About this exercise: Below are the records; print exactly the lines from the one with "Instruction: Go to previous 핫토픽 page arrow" through the last, both included, and leave the pictures out.

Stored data
---
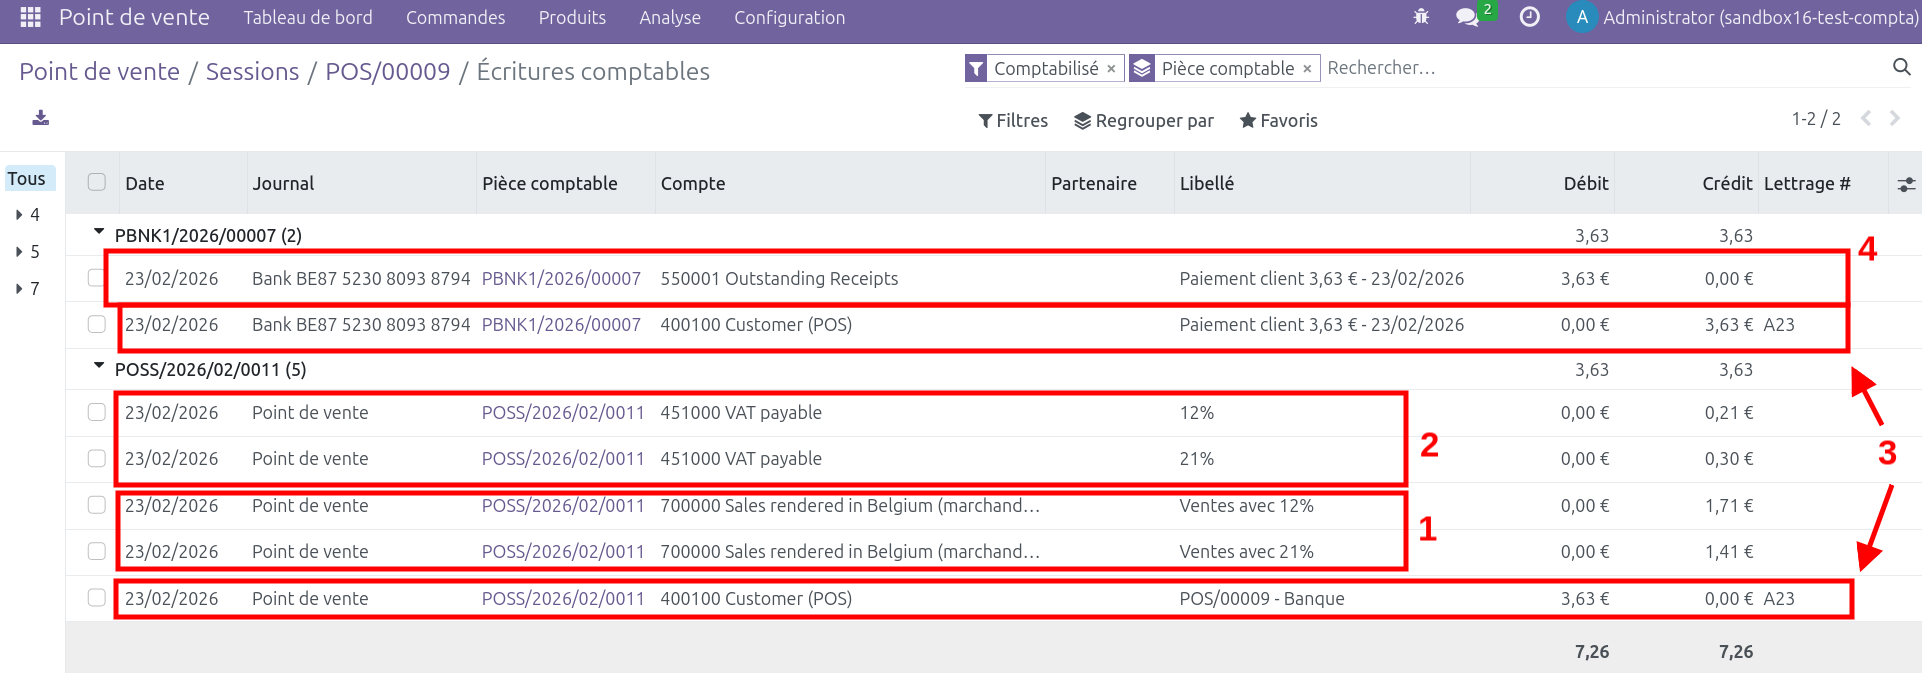Open the apps grid menu icon
The width and height of the screenshot is (1922, 673).
[x=30, y=17]
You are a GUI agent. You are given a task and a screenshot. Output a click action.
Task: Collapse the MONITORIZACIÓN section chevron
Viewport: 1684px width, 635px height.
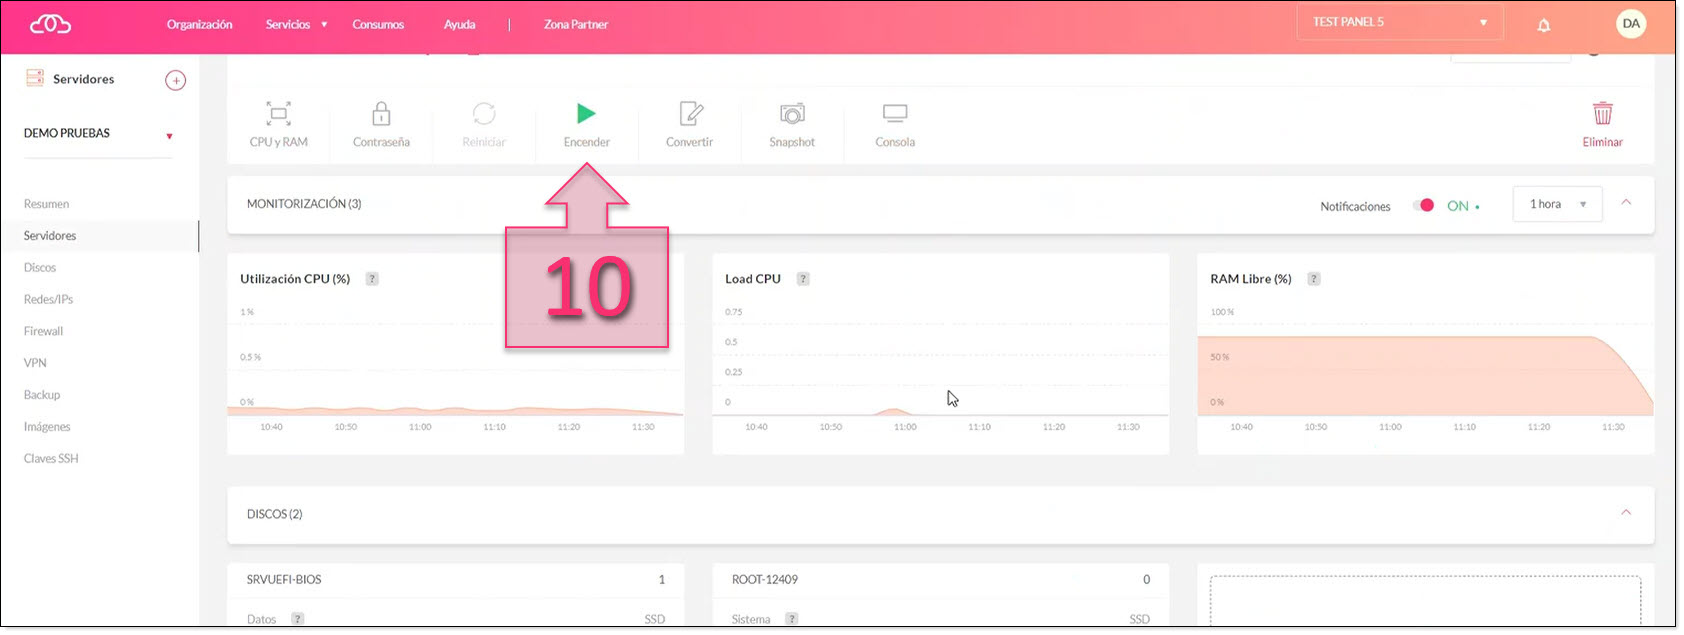coord(1626,203)
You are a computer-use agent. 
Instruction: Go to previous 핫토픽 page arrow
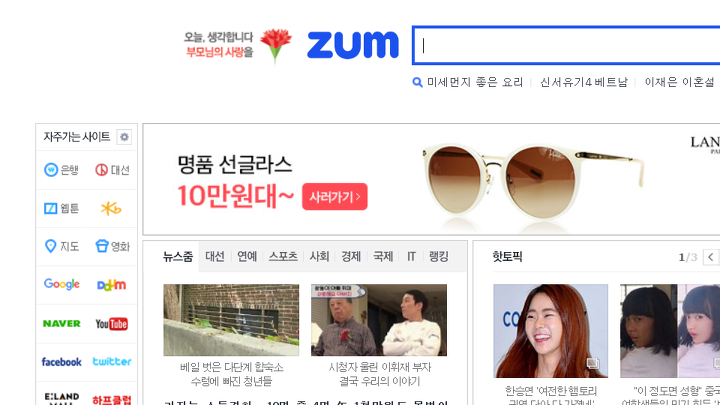[x=711, y=257]
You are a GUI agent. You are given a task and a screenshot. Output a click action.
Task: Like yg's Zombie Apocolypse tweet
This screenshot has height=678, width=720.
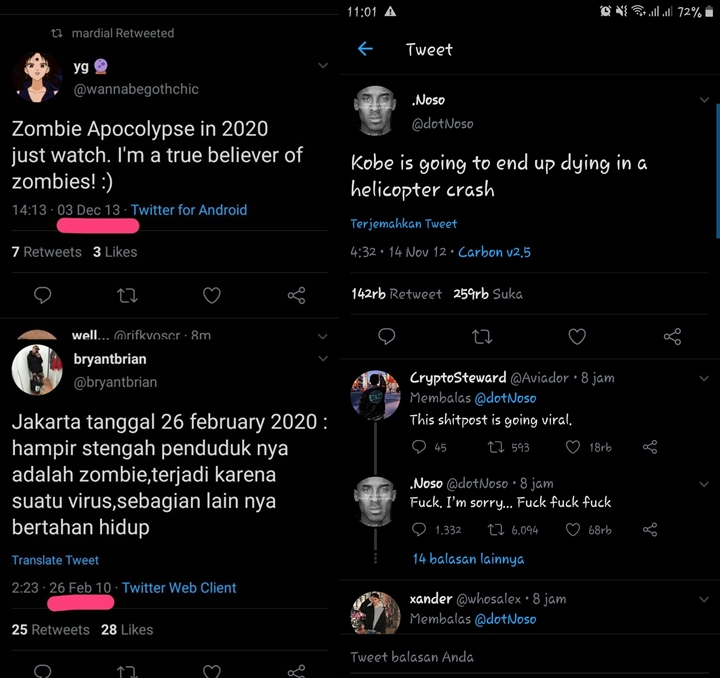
---
Expected answer:
Instruction: Go to previous 핫토픽 page arrow
[x=711, y=257]
You are a GUI agent. You are given a task and a screenshot. Output a click action.
Task: Like yg's Zombie Apocolypse tweet
This screenshot has height=678, width=720.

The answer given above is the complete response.